Output the entries in full and verbatim, pictures omitted.

____

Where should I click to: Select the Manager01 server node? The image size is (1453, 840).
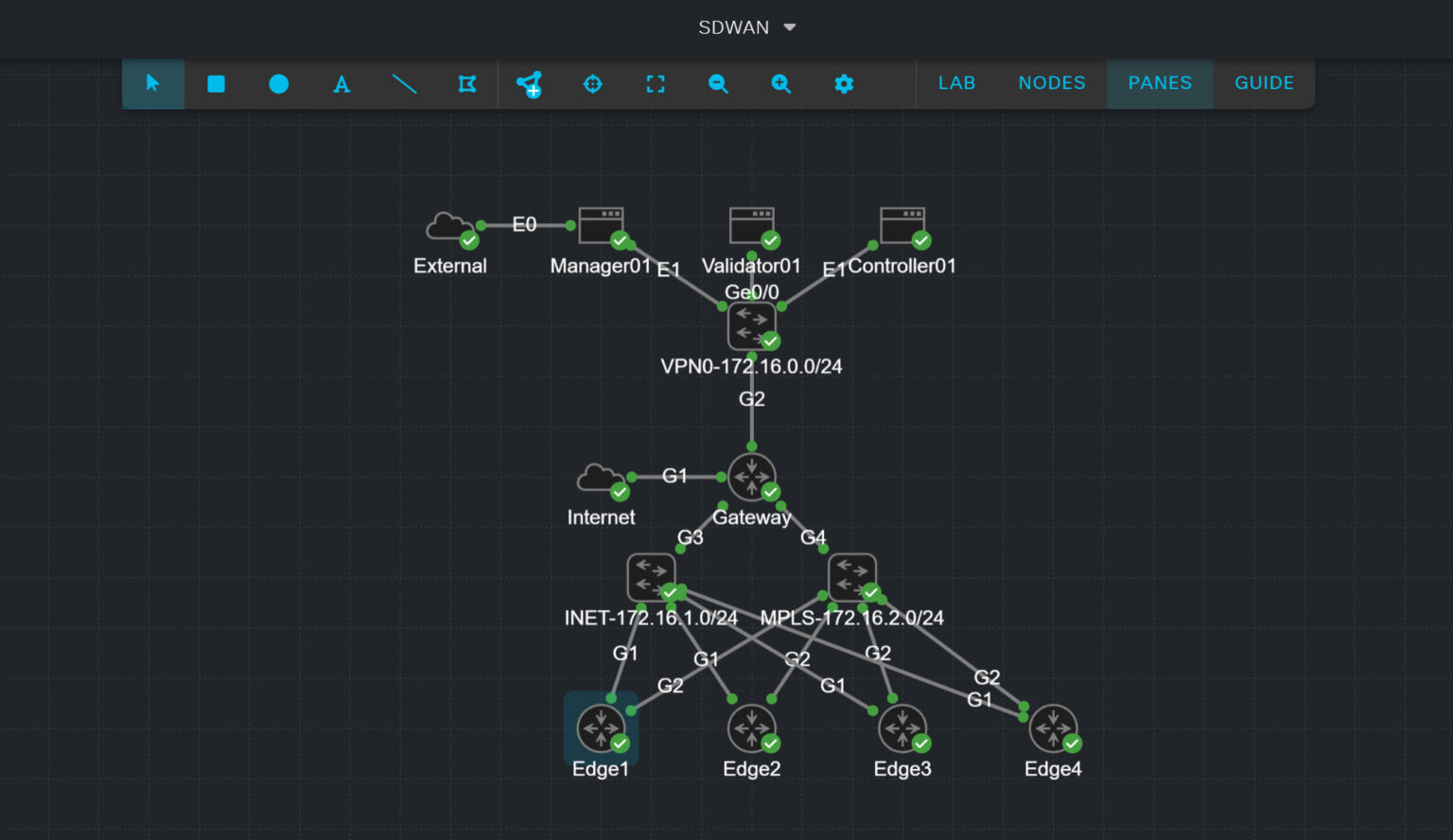tap(601, 225)
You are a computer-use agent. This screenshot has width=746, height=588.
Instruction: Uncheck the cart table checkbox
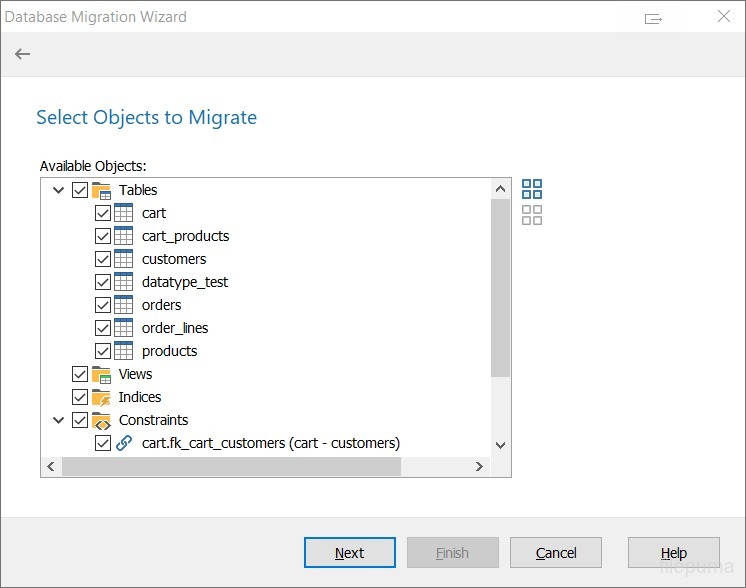[102, 213]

____

» **Solution below**
Where should I click to: Select the Manager01 server node? The image size is (1453, 840).
tap(601, 225)
You are a computer-use agent. This screenshot has width=746, height=588.
Instruction: Uncheck the cart table checkbox
[102, 213]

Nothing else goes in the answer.